Donald Trump is building a palace to himself on stolen power. The federal courts are proving too slow to stop him, and the White House knows it.

The White House razed the East Wing and began building a 90,000-square-foot ballroom before the courts could stop it. On March 31, a federal district judge blocked above-ground work, finding that historic preservationists were likely to prevail on their argument that Congress must authorize modifications to the White House complex under 40 U.S.C. § 8103. The administration appealed. The appeals court allowed construction to continue while it considered the case — giving the administration more than two months to build before the panel held a hearing in early June. By then, Justice Department lawyer Yaakov Roth told the judges it was too late. “They’ve installed like three million pounds of steel rebar, which is a lot apparently, and it’s well on its way,” he said. Only Congress, he argued, could now stop the project.

Judge Patricia Millett, an Obama appointee, heard the opening notes of a constitutional crisis. “So if this were complete lawlessness by the government, it couldn’t be stopped?” she asked Roth. She wanted to know when the ballroom had become “a fait accompli.” The answer is that the administration made it a fait accompli — deliberately, methodically, and in plain view — while the court’s own stay gave it the time to do so. The White House razed the East Wing, poured millions of pounds of rebar, and is now telling the judiciary that its power to enforce the law has a shelf life that expires when the concrete sets.

This is not a subtle legal theory. It is a demolition of the separation of powers accomplished by speed, concrete, and the frank contempt of an executive that has learned it can finish the job before the judge finishes reading the briefs.

The ballroom is only the largest and most visible of a suite of projects the administration is racing past judicial review. The White House repainted the Lincoln Memorial Reflecting Pool blue in a matter of weeks; a district judge held a hearing on whether to halt the work, but the administration finished the painting before he could rule. Within days, water was already filling the basin. The plaintiffs haven’t dropped their suit — “it’s useful to proceed and have cases on the books that say, ‘You’re not allowed to do this,’” their lawyer told the Wall Street Journal — but the lesson the administration drew is unmistakable: the courts can say what they like afterward, and the reflecting pool will already be blue.

The White House’s 250-foot triumphal arch near Arlington National Cemetery is slated for twenty-hour-a-day, year-round construction to get it done in three years. Three veterans and an architectural historian sued in February; a federal judge has allowed the work to continue while the case proceeds. The administration has every incentive to make sure the arch is standing before any appellate panel can tell it to stop.

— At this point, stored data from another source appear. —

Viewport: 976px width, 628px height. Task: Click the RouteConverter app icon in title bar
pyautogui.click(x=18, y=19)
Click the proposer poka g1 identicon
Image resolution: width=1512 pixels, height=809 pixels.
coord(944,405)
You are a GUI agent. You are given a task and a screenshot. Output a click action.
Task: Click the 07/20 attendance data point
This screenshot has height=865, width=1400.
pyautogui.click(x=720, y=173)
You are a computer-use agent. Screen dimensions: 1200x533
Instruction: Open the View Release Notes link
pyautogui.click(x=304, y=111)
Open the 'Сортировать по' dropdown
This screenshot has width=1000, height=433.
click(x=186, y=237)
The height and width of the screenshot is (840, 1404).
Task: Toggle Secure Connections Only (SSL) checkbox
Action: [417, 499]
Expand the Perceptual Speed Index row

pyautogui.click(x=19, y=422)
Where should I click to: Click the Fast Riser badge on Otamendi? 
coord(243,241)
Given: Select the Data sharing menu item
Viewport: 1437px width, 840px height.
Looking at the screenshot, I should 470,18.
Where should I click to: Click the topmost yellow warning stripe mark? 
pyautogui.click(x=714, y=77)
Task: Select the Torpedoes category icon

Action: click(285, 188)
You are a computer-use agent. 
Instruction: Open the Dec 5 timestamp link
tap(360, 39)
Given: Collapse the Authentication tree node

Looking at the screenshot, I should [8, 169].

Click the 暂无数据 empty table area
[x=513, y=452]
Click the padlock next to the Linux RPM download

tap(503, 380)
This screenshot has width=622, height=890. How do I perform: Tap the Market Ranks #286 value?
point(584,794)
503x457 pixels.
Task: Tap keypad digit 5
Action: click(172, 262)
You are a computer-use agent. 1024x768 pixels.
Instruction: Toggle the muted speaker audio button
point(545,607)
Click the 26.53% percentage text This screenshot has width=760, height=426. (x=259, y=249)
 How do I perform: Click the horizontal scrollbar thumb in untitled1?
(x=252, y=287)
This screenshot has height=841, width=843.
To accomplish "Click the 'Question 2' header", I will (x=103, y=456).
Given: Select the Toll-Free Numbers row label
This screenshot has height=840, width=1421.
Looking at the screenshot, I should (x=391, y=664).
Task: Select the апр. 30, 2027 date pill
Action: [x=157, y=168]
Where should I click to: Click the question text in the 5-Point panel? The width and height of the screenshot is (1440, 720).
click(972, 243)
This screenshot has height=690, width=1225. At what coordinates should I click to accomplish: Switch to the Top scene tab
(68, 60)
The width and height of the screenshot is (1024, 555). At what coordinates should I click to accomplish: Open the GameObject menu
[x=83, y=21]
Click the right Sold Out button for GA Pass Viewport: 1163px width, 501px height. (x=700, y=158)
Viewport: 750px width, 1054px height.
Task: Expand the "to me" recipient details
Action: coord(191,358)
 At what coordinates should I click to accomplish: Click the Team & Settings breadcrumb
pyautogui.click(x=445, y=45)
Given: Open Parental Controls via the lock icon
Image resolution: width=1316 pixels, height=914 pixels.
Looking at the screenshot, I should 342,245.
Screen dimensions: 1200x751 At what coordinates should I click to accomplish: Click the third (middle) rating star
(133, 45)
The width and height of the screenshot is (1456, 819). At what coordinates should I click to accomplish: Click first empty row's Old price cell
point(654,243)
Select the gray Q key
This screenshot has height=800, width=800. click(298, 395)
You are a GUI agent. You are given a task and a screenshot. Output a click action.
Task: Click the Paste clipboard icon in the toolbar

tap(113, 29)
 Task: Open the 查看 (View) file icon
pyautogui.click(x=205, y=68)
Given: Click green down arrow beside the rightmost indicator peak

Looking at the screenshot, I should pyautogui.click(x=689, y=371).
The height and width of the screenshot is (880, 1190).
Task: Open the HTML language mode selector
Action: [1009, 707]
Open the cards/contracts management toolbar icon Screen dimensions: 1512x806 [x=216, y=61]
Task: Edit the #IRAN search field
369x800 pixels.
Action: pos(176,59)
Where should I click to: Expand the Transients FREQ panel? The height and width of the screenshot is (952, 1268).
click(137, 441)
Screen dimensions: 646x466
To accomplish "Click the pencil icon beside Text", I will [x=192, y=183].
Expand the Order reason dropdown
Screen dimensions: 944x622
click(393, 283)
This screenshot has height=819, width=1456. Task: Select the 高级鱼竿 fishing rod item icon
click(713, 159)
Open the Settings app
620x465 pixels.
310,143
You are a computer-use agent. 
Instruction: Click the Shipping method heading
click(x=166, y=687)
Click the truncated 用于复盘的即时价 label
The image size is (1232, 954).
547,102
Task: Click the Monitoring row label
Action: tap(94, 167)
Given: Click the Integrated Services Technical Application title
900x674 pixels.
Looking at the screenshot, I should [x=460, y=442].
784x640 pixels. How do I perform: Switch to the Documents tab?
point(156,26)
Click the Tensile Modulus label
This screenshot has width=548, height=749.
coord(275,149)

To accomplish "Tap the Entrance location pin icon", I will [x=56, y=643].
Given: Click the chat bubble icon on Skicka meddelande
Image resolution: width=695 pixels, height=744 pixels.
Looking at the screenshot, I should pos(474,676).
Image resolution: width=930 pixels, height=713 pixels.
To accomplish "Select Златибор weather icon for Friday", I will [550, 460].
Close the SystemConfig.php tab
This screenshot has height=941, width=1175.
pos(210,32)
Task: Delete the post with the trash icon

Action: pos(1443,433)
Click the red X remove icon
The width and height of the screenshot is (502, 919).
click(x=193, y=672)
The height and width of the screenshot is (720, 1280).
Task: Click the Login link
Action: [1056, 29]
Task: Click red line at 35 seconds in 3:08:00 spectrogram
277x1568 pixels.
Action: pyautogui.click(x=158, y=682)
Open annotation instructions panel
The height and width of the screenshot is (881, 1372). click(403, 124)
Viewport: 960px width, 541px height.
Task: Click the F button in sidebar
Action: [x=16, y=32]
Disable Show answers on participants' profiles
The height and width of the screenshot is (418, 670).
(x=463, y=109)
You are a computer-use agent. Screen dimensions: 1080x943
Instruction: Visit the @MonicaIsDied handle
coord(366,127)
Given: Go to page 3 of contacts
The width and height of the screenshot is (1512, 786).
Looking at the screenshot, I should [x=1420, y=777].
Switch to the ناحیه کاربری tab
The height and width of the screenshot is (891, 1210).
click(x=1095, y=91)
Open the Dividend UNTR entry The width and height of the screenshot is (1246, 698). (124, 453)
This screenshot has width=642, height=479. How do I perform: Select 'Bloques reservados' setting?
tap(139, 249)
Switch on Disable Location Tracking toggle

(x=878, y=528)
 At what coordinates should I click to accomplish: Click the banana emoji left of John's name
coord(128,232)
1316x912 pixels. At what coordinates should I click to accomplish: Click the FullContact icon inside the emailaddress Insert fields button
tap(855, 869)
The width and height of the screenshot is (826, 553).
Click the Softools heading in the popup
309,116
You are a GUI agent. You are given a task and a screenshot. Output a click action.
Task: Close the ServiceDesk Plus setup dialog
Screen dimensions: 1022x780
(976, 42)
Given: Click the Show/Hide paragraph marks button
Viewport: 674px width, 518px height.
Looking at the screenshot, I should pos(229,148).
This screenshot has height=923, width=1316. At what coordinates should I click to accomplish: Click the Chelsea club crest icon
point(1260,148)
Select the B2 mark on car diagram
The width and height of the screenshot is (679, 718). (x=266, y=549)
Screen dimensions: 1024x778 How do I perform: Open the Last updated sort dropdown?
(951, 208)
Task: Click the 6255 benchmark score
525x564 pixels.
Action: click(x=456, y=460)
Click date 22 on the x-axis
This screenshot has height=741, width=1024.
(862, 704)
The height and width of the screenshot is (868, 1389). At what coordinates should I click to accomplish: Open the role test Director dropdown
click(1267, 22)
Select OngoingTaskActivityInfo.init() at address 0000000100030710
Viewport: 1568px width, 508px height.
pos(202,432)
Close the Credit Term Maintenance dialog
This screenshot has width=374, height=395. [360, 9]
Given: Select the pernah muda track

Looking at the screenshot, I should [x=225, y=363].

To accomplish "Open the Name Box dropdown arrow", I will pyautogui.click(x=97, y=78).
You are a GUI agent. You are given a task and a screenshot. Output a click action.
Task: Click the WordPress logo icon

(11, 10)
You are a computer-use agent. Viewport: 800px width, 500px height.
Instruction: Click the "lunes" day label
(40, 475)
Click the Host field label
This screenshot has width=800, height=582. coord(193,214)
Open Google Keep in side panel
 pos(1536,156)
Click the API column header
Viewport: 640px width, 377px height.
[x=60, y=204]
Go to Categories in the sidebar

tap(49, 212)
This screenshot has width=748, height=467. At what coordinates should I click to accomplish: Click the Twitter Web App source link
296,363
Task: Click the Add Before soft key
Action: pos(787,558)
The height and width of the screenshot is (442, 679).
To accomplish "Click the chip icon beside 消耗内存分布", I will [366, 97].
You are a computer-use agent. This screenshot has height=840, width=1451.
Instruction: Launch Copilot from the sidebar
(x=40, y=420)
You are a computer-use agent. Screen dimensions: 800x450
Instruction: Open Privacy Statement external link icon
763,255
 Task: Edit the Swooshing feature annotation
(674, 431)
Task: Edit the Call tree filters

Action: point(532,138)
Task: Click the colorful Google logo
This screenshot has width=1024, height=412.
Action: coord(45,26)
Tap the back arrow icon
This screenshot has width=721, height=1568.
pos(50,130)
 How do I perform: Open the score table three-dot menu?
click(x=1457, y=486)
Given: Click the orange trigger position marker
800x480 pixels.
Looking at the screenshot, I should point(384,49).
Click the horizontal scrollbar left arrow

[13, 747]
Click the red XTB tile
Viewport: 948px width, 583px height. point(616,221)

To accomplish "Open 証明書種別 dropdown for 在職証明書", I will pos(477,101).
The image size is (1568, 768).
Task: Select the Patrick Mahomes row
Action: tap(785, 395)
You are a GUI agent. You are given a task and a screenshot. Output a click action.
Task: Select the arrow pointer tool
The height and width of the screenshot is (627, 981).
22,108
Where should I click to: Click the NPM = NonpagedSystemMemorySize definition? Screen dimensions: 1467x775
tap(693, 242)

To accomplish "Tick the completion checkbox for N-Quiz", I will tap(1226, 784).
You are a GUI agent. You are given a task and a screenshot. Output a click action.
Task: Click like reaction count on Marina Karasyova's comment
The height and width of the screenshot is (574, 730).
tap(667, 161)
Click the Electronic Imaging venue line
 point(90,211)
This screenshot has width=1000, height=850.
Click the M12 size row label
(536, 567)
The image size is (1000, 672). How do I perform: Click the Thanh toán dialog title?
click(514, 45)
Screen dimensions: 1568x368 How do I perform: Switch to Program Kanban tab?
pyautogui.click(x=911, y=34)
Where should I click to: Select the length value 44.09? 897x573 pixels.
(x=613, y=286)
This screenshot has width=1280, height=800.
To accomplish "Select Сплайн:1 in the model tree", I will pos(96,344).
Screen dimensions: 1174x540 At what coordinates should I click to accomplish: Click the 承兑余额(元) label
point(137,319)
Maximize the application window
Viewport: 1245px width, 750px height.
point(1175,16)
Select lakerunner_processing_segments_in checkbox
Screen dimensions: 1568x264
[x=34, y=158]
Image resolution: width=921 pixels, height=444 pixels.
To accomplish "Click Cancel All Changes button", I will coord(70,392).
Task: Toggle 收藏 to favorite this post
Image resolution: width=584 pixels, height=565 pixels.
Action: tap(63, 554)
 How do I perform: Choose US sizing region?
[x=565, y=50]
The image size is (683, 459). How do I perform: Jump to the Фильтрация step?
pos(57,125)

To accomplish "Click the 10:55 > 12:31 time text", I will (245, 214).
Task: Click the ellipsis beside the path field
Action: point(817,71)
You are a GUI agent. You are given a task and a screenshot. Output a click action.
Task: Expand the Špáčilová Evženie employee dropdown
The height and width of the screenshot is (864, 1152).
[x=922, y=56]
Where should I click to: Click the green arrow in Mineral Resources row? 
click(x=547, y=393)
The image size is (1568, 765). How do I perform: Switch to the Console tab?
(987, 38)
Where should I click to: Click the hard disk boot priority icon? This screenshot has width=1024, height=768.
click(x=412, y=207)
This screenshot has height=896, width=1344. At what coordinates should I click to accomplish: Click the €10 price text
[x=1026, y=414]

At the Kennedy Center, the board affixed Trump’s name over John F. Kennedy’s on the front of the building the day after voting to rename it. A federal judge ordered the name removed by a Friday deadline, noting the speed with which the signage went up — “the next day after the board approved the change,” the judge observed, as if documenting an accelerating pattern. The administration removed Trump’s name on Saturday, after thunderstorms delayed the work by one evening. The compliance was grudging, after-the-fact, and delivered with the implicit understanding that the next project will move even faster.

The constitutional injury here runs deeper than any single building. Congress has the power of the purse. The administration has not obtained a dollar of congressional funding for the ballroom. A Senate effort to slip $1 billion for it into an ICE funding package was blocked by budget rules, and several other authorization bills have died without a vote. Yet the steel is in the ground, the cranes are at work until sunset, and the executive branch is telling the courts they are powerless to stop it because the construction is too far along.

That argument — you can’t stop me because I’ve already done most of it — converts the deliberative pace of the judiciary, a feature designed to protect rights, into a weapon the executive can wield to extinguish those rights. The administration is not winning on the law. It is winning on the calendar. And the calendar, once lost, cannot be recovered by a ruling issued after the ribbon-cutting. The courts are not being defied in the traditional sense of an administration ignoring a final order. They are being outrun, the rulings arriving after the facts on the ground have been permanently altered.

The regime this column has documented elsewhere operates through legal doctrines the Supreme Court built over two decades — standing, political question, Bivens contraction, qualified immunity — that together made constitutional violations unreviewable by any court. The construction-fait-accompli strategy is the physical counterpart. Steel and concrete accomplish what standing doctrine and the shadow docket accomplish in law: the irreversible fact on the ground, the constitutional violation committed and complete before any judge opens a file. The difference is that legal doctrines can be revisited by a future Court. Concrete cannot be unbuilt. And unlike standing doctrine, a building does not wait for a cert petition.

The East Wing is gone. The reflecting pool is already blue. The arch is moving toward construction. The Kennedy Center name came down, but only after a judge insisted, and the administration has learned the lesson about naming things faster next time. The pattern across these projects is consistent: build fast, litigate slow, present the court with a done thing, and argue that only Congress — which has not acted — can undo it. The White House is not waiting for Congress to appropriate money, not waiting for courts to rule, not waiting for anyone. It is building, and the Constitution is being renovated along with the East Wing.